The parameter estimates used to predict the similarity between two records, as well as the thresholds for α and β, are obtained through calibration of the algorithm with training data. In addition, training data is used to inform about the expected quality of the resulting linked data (also called precision and recall in the machine learning literature). For a short description of quality see the data description, or our linking paper for more details. Step I is complete after the identification of pairs of census records that fulfill both conditions listed above and the removal of duplicate matches (i.e. multiple individuals in Census A linked to the same Census B individual).
Step II
The linked census records not only identify a given individual at two points in time, but also the household in which he or she resides at the time of both censuses. In Step II, we exploit individual links established during Step I to successfully and accurately link remaining household members—men as well as women—who were present at both points in time.
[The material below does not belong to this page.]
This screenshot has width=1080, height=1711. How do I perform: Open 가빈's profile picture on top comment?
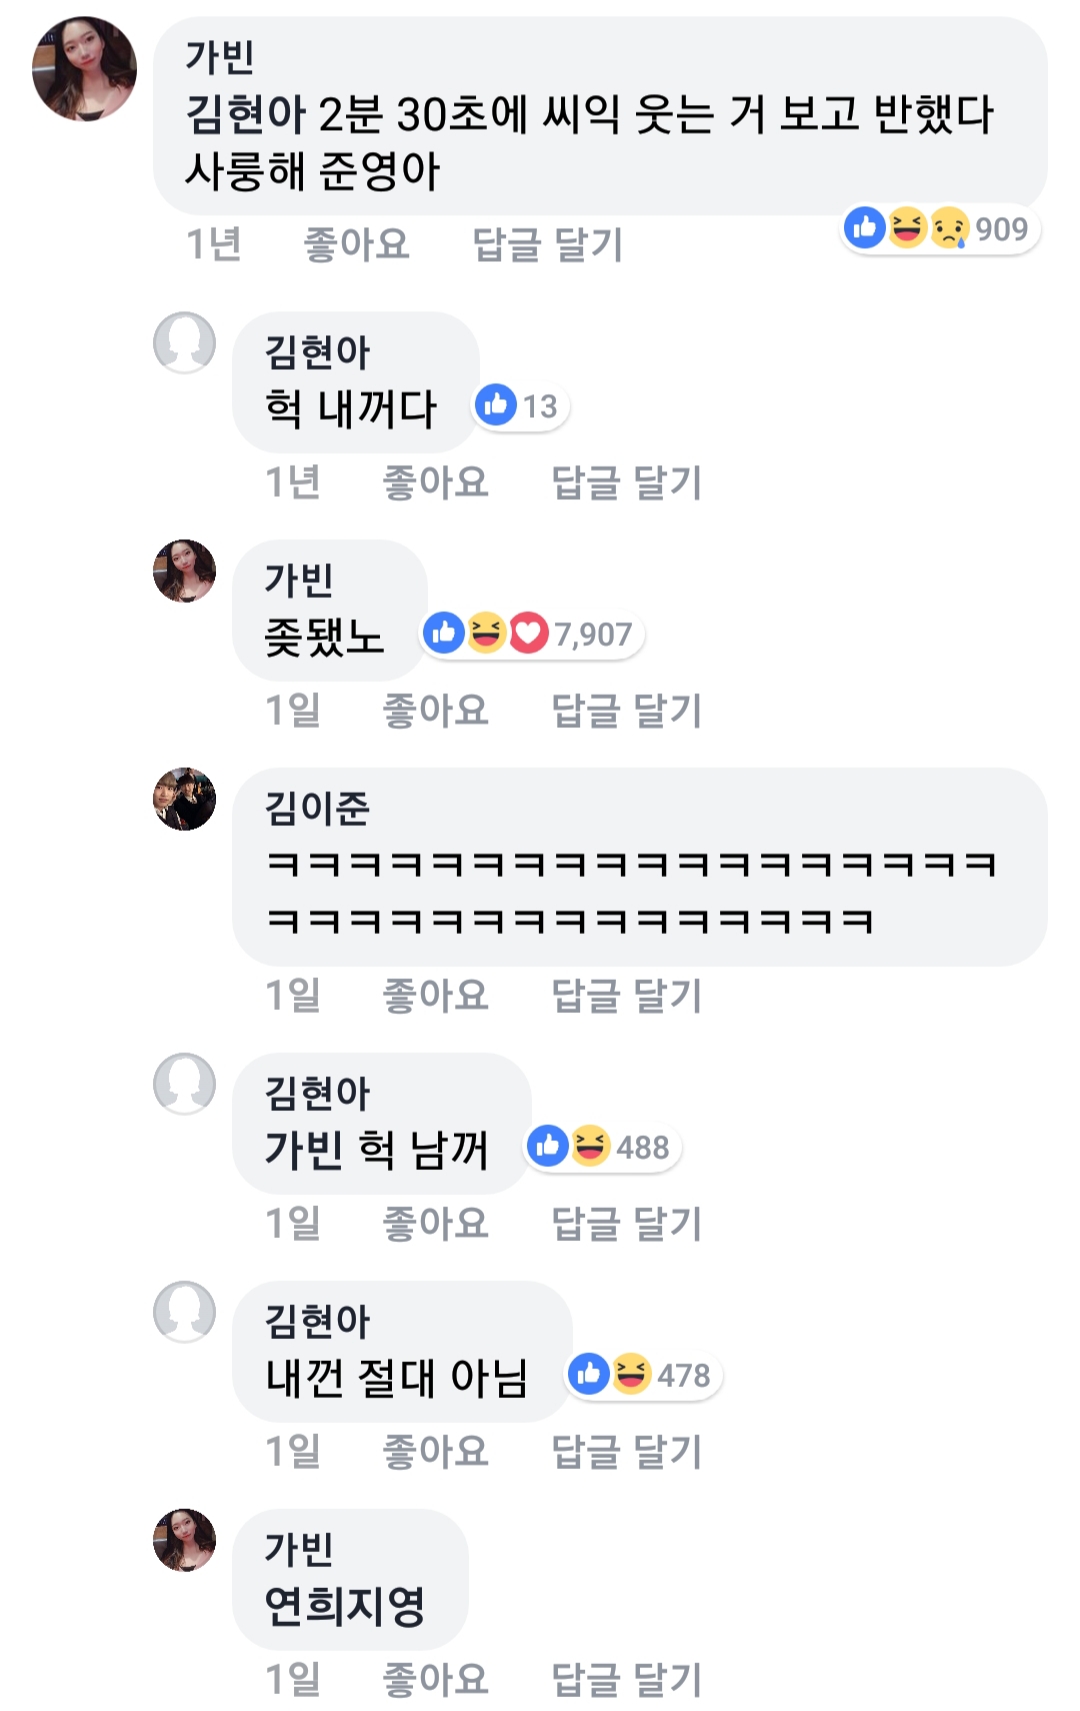(x=85, y=69)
The universe of census A individuals who we attempt to link in step II is restricted to those residing in a household with at least one other individual who was successfully linked to Census B in Step I. For males, we further restrict the universe to those unlinked in Step I. We use a logistic regression approach similar to Step 1, comparing all pairs of census records that meet the following blocking criteria:
- Census A individual, residing in a household with a Step 1 linked individual, is matched to all Census B household members of the Step 1 linked individual(s).
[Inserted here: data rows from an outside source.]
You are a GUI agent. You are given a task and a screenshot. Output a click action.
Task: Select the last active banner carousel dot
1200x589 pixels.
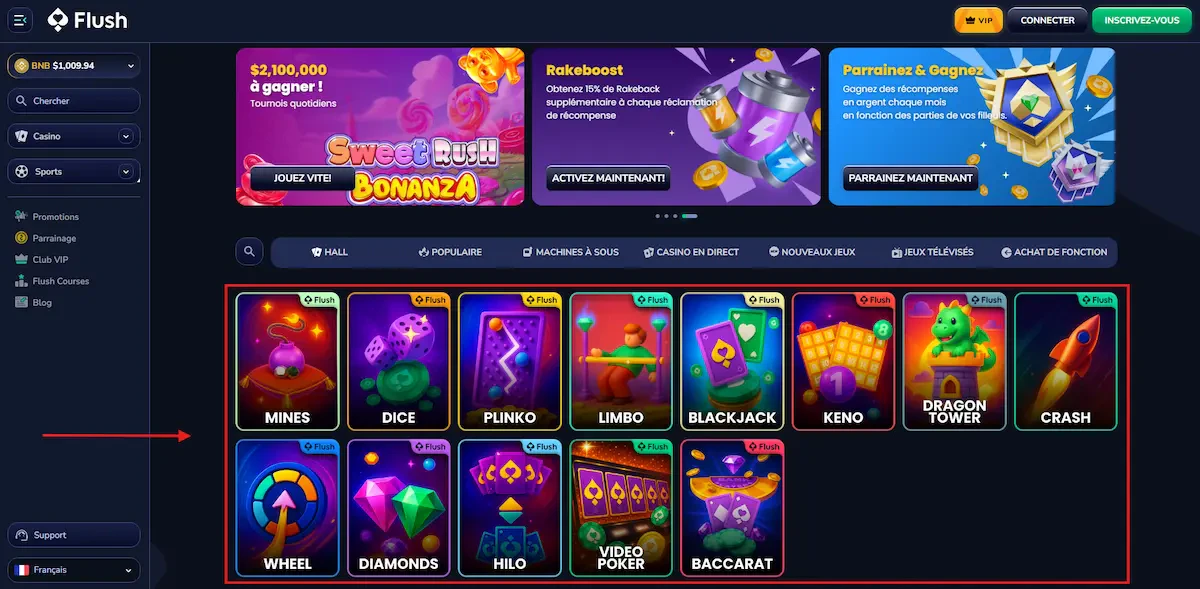690,216
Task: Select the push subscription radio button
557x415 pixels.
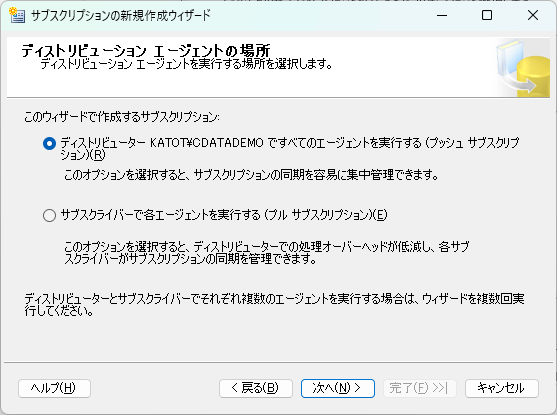Action: (49, 144)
- Birth year of Census B potential match is within +/- ten years of Census A individual.
The procedure employed to confirm a match follows a similar strategy as during Step I, albeit exploiting a different set of linking characteristics. More specifically, point estimates and α/β threshold values are calibrated based on specialized training data and used to determine which links constitute a match. For women, we select Step II matches if there is a competing Step I match.